══ INFORMATION SUPPLIED

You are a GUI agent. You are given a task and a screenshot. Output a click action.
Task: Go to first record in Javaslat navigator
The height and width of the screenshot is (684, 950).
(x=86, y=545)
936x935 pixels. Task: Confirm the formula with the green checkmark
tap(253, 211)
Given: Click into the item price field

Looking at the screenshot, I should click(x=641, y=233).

════
══ INFORMATION SUPPLIED

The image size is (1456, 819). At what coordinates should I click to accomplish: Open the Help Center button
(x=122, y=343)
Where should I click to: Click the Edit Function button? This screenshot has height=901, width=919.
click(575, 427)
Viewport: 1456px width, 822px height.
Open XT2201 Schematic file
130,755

════
══ INFORMATION SUPPLIED

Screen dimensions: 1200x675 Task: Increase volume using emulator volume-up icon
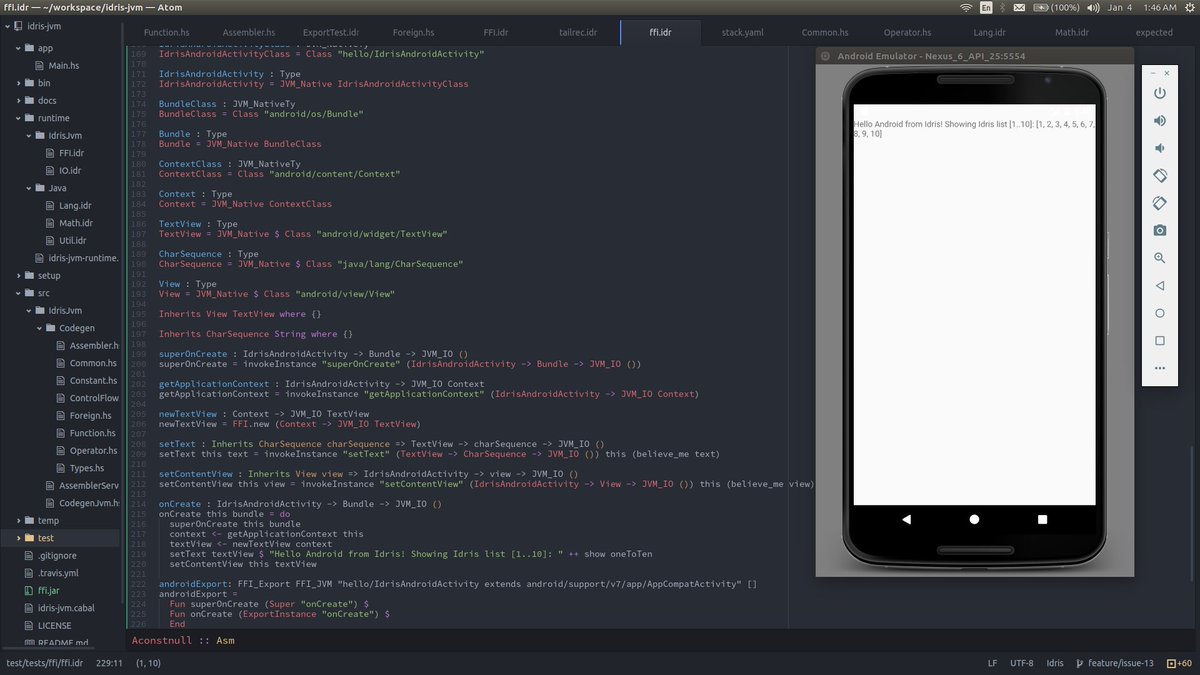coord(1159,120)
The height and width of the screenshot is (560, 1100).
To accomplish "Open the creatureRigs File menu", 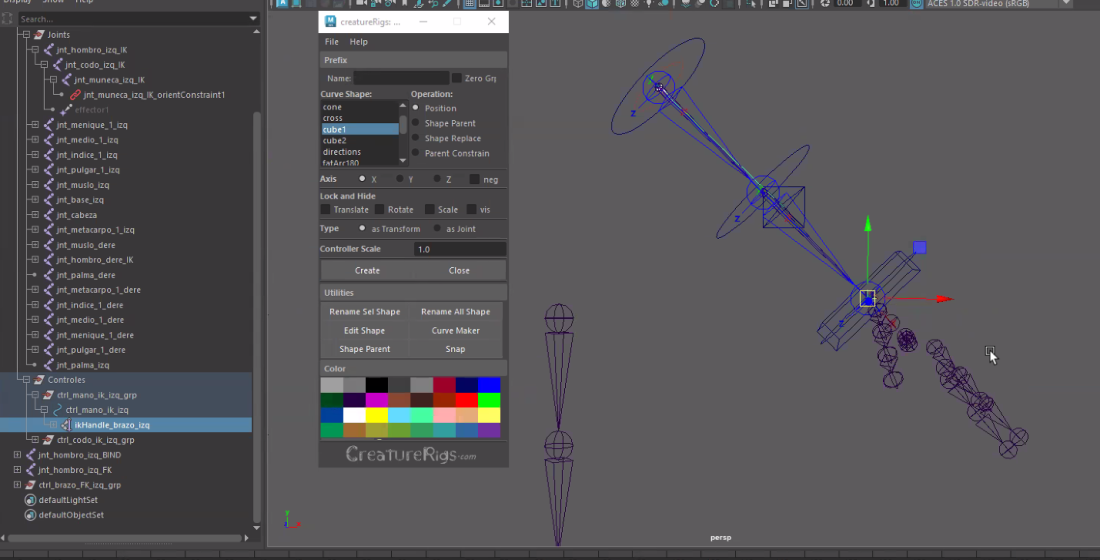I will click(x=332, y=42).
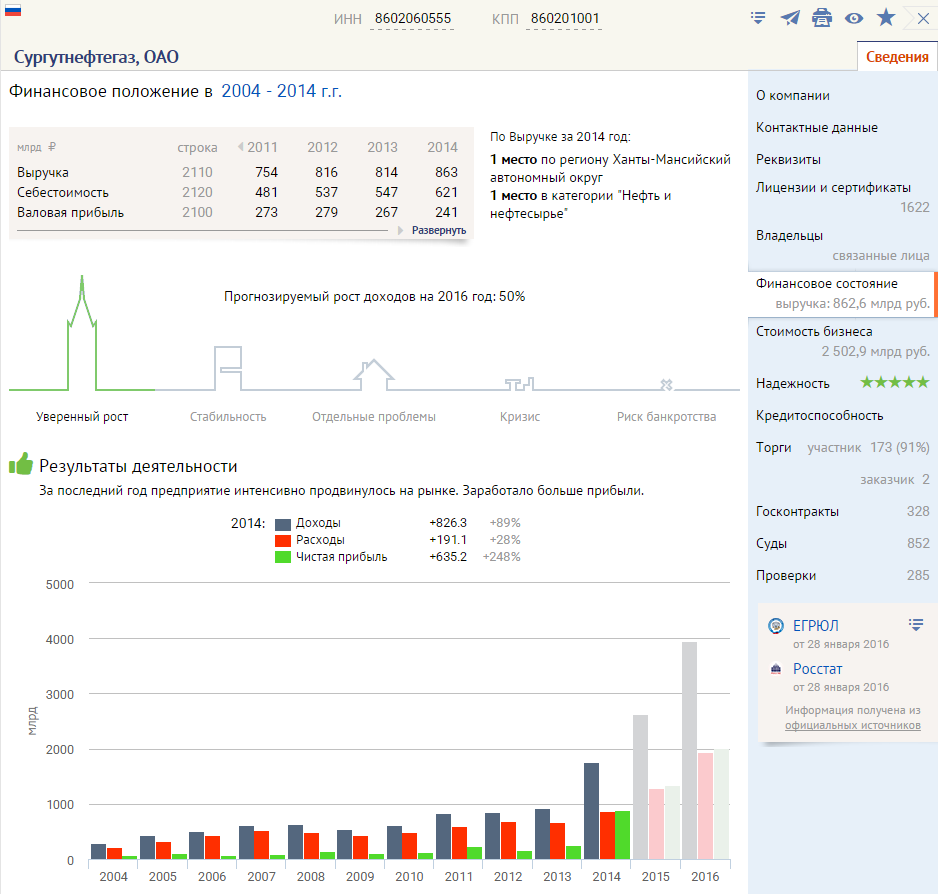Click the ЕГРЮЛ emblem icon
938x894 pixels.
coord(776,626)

════

= WORK INSTRUCTION =
Copy exactly the stretch of data above from the line with "The image size" through the line with "Viewport: 1456px width, 822px height.", and omit all other lines.

= SOLUTION FOR THIS PROBLEM =
The image size is (1456, 819). At what coordinates should I click to accomplish: Open the Help Center button
(x=122, y=343)
Where should I click to: Click the Edit Function button? This screenshot has height=901, width=919.
click(575, 427)
Viewport: 1456px width, 822px height.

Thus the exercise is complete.